Во-первых, говорить, что Сисмонди предлагаемыми им реформами «опередил эпоху» – значит абсолютно не понять самой сути доктрины Сисмонди, который сам говорит про себя, что он сравнивал настоящее с прошлым. Требовалась бесконечная близорукость (или бесконечное пристрастие к романтизму), чтобы просмотреть общий дух и общее значение теории Сисмонди из-за того только, что Сисмонди сочувствовал фабричному законодательству [146] и т. п.
Во-вторых, Эфруси полагает, таким образом, что различие между Сисмоиди и другими писателями состоит лишь в степени решительности предлагавшихся реформ: они шли дальше, а он не вполне отрешился от старого.

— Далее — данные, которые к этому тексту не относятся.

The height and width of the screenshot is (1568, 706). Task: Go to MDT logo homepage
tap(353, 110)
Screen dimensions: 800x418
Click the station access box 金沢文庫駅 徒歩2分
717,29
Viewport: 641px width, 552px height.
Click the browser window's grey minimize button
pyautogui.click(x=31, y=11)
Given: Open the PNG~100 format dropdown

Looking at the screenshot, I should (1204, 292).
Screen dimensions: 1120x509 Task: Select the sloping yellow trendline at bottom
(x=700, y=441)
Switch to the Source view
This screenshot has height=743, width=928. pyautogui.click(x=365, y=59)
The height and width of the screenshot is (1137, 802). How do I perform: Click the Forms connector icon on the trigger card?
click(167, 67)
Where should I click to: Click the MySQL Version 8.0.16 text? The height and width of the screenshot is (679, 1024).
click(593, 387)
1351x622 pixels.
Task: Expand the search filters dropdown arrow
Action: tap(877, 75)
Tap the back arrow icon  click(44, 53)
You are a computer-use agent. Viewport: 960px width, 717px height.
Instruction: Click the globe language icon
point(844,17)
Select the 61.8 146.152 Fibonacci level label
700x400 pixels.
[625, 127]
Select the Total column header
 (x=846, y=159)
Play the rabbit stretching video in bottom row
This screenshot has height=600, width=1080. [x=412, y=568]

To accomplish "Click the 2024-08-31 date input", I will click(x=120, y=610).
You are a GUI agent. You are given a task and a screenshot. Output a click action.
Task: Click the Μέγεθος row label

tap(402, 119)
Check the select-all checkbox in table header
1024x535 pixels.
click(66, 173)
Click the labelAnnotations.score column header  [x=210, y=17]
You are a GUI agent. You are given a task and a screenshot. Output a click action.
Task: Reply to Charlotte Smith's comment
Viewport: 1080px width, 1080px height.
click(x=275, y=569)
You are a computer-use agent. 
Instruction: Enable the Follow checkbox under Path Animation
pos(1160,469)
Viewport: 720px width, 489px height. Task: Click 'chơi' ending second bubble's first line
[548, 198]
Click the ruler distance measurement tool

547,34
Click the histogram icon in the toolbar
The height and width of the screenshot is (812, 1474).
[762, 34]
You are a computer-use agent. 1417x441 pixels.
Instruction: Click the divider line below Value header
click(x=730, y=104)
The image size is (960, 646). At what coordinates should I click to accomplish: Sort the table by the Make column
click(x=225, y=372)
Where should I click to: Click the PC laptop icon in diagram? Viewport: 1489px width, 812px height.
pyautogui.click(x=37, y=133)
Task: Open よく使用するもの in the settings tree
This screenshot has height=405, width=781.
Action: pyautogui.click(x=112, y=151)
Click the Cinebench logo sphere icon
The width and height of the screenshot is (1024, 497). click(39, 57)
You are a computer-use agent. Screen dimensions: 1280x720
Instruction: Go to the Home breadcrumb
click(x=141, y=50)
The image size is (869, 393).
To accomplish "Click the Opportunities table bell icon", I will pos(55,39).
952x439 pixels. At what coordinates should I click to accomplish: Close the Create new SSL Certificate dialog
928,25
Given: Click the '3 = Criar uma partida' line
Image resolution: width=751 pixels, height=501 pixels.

Не в этом дело. Различие между Сисмонди и этими писателями лежит гораздо глубже – вовсе не в том, что одни шли дальше, другие были робки [147], а в том, что самый характер реформ представлялся им с двух диаметрально противоположных точек зрения. Сисмонди доказывал «вечные нужды общества», и эти писатели доказывали тоже вечные нужды общества. Сисмонди был утопистом, основывал свои пожелания на абстрактной идее, а не на реальных интересах, – и эти писатели были утопистами, основывали свои планы тоже на абстрактной идее. Но именно характер их планов совершенно различен вследствие того, что на новейшее экономическое развитие, поставившее вопрос о «вечных нуждах», они смотрели с диаметрально противоположных точек зрения. Указанные писатели предвосхищали будущее, гениально угадывали тенденции той «ломки», которую проделывала на их глазах прежняя машинная индустрия. Они смотрели в ту же сторону, куда шло и действительное развитие; они действительно опережали это развитие. Сисмонди же поворачивался к этому развитию задом; его утопия не предвосхищала будущее, а реставрировала прошлое; он смотрел не вперед, а назад, мечтая «прекратить ломку», – ту самую «ломку», из которой выводили свои утопии указанные писатели [148]. Вот почему утопия Сисмонди признается – и совершенно справедливо – реакционной. Основание такой характеристики заключается, повторяем еще раз, только в том, что Сисмонди не понимал прогрессивного значения той «ломки» старых, полусредневековых, патриархальных общественных отношений западноевропейских государств, которую с конца прошлого века начала проделывать крупная машинная индустрия.